Carmen Pardo M, Lu Ying, Franco-Pereira Alba M
Department of Statistics and Operational Research, Universidad Complutense de Madrid, Madrid, Spain.
Department of Biomedical Data Science, Stanford University School of Medicine, Stanford, USA.
J Appl Stat. 2020 Jul 23;49(1):24-43. doi: 10.1080/02664763.2020.1796944. eCollection 2022.

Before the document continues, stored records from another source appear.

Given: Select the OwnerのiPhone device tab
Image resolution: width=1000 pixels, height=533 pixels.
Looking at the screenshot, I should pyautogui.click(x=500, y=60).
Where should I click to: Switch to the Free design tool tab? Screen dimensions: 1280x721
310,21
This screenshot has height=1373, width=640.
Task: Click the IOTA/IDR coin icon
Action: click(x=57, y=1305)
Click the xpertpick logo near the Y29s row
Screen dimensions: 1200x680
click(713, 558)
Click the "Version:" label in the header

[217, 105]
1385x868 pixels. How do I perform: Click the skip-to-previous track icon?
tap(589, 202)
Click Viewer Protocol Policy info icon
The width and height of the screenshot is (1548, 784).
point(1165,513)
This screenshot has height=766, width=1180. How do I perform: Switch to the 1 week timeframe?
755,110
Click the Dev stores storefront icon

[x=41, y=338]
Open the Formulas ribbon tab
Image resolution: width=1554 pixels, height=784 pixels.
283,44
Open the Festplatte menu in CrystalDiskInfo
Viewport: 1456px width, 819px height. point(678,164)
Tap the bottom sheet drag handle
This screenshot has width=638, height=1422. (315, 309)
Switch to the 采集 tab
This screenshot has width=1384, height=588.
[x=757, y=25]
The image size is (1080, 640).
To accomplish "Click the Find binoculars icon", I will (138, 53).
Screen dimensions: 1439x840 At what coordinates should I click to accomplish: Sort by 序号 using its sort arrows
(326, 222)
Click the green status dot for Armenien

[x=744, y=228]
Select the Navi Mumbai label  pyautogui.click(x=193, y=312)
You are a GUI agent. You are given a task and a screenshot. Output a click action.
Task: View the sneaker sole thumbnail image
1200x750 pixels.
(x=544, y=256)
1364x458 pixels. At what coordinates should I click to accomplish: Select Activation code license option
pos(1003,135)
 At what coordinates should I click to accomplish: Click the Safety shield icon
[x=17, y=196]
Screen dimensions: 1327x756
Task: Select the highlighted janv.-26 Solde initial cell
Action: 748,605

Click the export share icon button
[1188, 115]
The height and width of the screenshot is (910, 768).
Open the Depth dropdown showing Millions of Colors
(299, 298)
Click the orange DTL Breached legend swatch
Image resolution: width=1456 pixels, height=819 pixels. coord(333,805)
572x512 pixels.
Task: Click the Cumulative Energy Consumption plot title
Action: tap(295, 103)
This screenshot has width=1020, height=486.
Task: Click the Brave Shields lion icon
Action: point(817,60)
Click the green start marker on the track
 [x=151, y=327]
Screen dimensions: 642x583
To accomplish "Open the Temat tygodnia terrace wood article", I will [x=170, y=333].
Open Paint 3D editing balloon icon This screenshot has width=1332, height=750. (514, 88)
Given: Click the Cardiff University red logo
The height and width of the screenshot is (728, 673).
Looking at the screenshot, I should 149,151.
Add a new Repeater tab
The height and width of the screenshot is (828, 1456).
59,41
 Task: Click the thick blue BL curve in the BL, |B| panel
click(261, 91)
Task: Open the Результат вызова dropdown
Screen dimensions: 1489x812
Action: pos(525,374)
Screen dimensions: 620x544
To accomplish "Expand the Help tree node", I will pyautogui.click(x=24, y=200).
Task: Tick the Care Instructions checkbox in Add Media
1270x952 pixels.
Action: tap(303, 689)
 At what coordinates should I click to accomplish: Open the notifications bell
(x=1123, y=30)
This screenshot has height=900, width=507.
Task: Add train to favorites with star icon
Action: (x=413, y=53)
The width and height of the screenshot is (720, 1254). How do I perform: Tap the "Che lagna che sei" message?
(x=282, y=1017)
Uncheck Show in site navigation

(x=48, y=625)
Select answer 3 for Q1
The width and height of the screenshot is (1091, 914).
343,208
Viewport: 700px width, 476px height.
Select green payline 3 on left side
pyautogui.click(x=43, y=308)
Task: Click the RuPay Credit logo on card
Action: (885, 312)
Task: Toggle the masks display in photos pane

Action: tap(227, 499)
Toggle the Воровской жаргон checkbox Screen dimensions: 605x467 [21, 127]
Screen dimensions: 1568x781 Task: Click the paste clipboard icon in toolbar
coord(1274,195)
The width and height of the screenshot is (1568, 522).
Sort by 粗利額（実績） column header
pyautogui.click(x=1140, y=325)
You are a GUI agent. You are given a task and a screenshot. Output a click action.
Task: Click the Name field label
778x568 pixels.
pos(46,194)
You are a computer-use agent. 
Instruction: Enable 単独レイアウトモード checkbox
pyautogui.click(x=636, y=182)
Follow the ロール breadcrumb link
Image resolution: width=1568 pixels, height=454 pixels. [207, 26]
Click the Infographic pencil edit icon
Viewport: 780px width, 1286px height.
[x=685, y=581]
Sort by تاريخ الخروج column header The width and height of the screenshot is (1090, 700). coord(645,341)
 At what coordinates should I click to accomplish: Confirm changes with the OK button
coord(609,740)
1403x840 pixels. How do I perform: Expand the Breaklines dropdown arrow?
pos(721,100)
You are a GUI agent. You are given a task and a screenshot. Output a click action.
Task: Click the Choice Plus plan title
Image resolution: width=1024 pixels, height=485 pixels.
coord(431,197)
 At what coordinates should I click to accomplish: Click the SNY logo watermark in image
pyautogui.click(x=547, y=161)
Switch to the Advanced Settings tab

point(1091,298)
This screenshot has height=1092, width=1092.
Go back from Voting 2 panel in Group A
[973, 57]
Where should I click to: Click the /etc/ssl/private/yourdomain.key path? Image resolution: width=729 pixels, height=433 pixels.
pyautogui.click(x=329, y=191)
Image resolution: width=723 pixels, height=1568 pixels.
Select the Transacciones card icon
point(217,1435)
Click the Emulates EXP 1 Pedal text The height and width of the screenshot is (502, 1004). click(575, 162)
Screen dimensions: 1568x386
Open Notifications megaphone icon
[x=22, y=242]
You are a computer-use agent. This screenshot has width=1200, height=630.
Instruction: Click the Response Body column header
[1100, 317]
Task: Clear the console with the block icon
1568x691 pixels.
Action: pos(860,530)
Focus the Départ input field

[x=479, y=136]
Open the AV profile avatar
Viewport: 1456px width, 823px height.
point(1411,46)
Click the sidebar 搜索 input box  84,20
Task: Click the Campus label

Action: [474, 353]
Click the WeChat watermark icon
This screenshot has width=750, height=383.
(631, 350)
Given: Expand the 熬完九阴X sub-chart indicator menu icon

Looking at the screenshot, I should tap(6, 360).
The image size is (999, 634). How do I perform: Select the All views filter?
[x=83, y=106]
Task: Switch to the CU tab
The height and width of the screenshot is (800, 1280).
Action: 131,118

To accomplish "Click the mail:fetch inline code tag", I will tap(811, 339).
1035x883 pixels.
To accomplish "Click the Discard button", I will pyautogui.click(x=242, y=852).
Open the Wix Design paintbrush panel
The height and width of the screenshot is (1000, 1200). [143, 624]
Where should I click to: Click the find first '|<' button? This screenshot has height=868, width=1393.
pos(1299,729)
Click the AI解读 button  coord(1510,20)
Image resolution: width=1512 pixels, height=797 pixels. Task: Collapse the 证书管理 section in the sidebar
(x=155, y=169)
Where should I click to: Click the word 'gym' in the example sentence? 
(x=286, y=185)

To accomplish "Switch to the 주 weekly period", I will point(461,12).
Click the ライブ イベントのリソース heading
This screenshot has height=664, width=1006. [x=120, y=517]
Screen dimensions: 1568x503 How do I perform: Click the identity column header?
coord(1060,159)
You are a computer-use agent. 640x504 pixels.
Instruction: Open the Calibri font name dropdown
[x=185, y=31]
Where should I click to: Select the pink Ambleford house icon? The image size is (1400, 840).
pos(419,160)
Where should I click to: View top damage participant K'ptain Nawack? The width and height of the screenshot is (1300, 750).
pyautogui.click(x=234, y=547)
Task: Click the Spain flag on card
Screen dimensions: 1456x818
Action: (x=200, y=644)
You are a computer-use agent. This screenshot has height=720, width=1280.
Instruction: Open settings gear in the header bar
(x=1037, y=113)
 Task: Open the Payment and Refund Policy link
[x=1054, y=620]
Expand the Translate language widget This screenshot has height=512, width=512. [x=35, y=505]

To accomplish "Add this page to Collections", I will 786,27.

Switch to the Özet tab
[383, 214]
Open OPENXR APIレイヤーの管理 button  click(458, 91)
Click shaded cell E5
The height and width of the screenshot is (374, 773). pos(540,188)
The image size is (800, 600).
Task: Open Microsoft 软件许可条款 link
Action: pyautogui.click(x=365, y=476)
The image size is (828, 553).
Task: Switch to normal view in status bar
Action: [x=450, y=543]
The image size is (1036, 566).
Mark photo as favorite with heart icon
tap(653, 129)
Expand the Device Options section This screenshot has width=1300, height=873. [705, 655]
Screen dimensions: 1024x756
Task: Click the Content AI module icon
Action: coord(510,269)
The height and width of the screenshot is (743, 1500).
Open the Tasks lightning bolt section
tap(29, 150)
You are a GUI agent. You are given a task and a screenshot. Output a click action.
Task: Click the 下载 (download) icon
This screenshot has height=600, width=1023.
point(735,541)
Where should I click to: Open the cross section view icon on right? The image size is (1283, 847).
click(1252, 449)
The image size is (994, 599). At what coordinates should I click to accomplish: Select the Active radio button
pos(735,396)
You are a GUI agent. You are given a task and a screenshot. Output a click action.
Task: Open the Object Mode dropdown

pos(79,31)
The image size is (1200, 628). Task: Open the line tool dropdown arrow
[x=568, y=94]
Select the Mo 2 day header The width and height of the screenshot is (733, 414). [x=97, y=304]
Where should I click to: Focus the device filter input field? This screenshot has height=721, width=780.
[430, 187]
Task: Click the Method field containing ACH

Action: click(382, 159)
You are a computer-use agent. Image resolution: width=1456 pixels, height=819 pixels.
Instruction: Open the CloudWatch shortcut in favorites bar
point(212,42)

Several methods for comparing populations have been proposed in the literature. These methods assess the same null hypothesis of equal distributions but differ in the alternative hypothesis they consider. We focus on two important alternative hypotheses: monotone and umbrella ordering. Two new families of test statistics are proposed, including two known tests, as well as two new powerful tests under monotone ordering. Furthermore, these families are adapted for testing umbrella ordering. We compare some members of the families with respect to power and Type I errors under different simulation scenarios. Finally, the methods are illustrated in several applications to real data.
文献中已经提出了几种比较总体的方法。这些方法评估相同的分布相等的原假设,但它们所考虑的备择假设不同。我们关注两个重要的备择假设:单调序和伞形序。提出了两个新的检验统计量族,包括两个已知检验,以及在单调序下的两个新的强大检验。此外,这些族适用于检验伞形序。我们在不同的模拟场景下比较了这些族的一些成员在功效和I型错误方面的表现。最后,通过几个实际数据应用说明了这些方法。